◆ INPUT DATA ◆
+--
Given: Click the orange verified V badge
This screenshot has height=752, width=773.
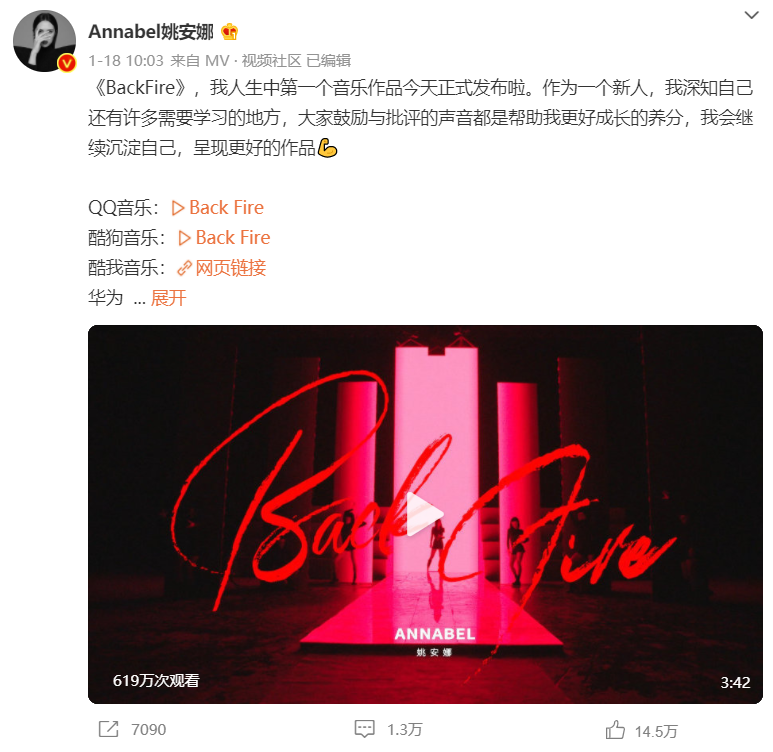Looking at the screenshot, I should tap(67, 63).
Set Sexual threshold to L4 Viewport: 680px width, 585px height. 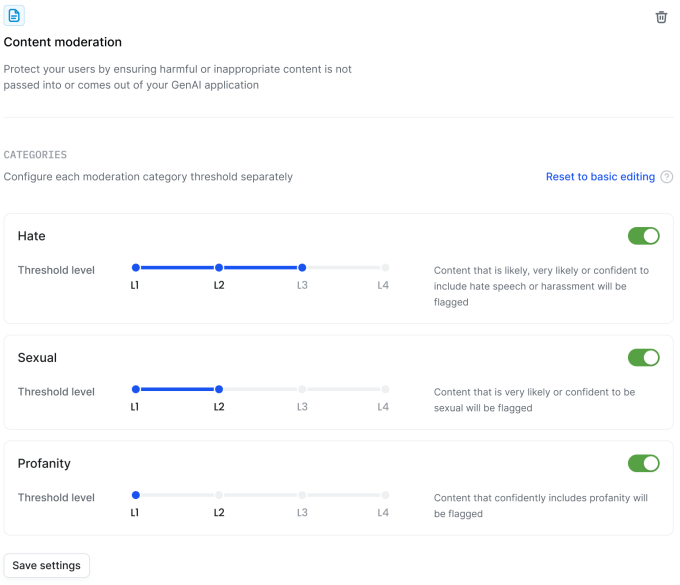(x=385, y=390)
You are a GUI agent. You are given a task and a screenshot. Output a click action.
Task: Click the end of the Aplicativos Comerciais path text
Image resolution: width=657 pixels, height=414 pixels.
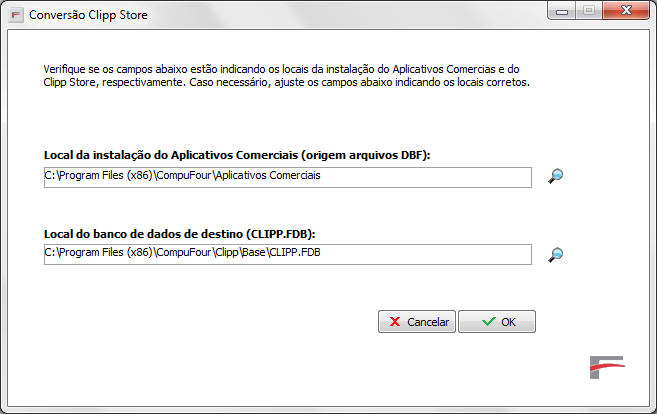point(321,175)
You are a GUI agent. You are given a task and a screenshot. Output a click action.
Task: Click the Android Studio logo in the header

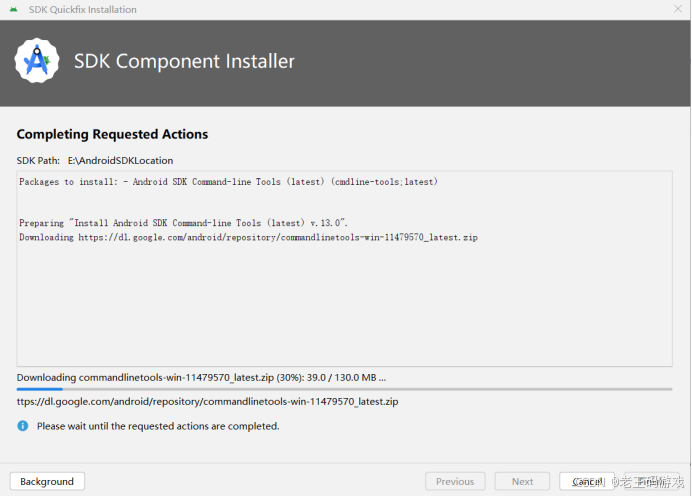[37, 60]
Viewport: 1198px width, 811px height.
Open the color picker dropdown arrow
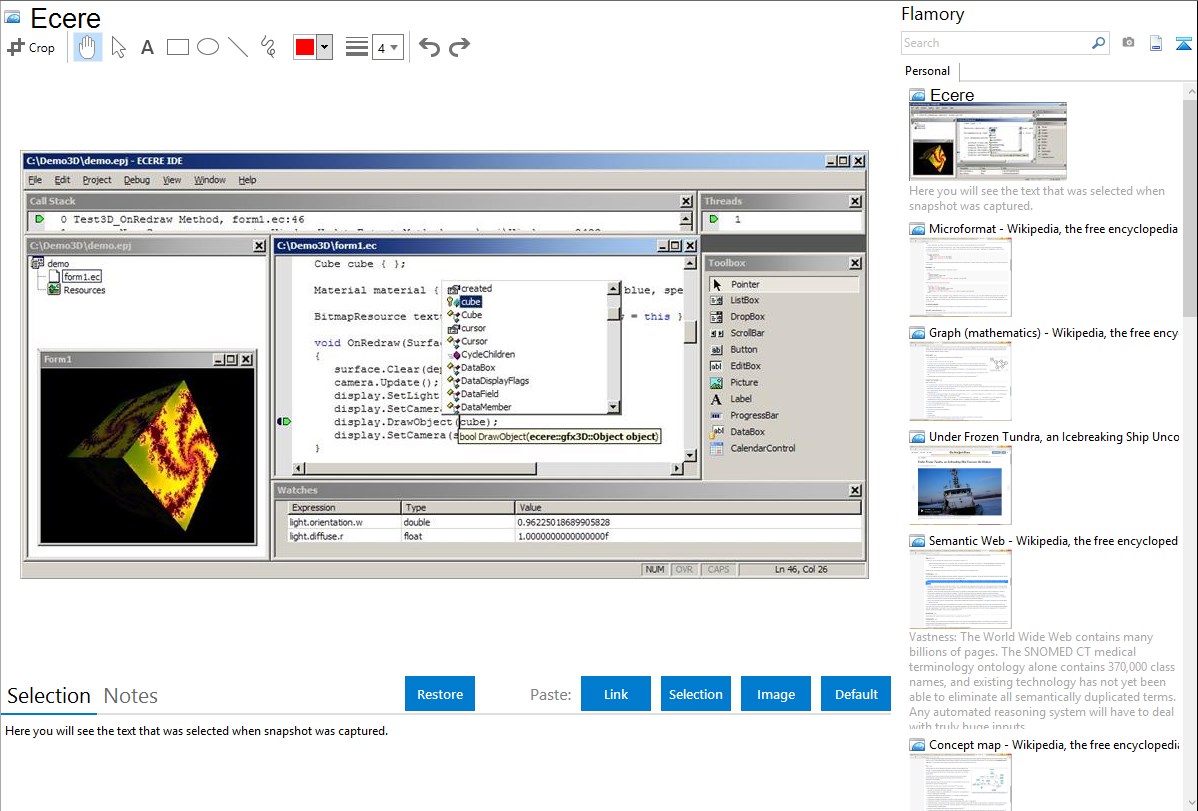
+--
◆ TASK TO COMPLETE ◆
The lines from the one containing "Viewport: 1198px width, 811px height." through the last line of the data above are to be transcribed exactly, both included, with all pictures left out.

◆ EXERCISE SOLUTION ◆
Viewport: 1198px width, 811px height.
Open the color picker dropdown arrow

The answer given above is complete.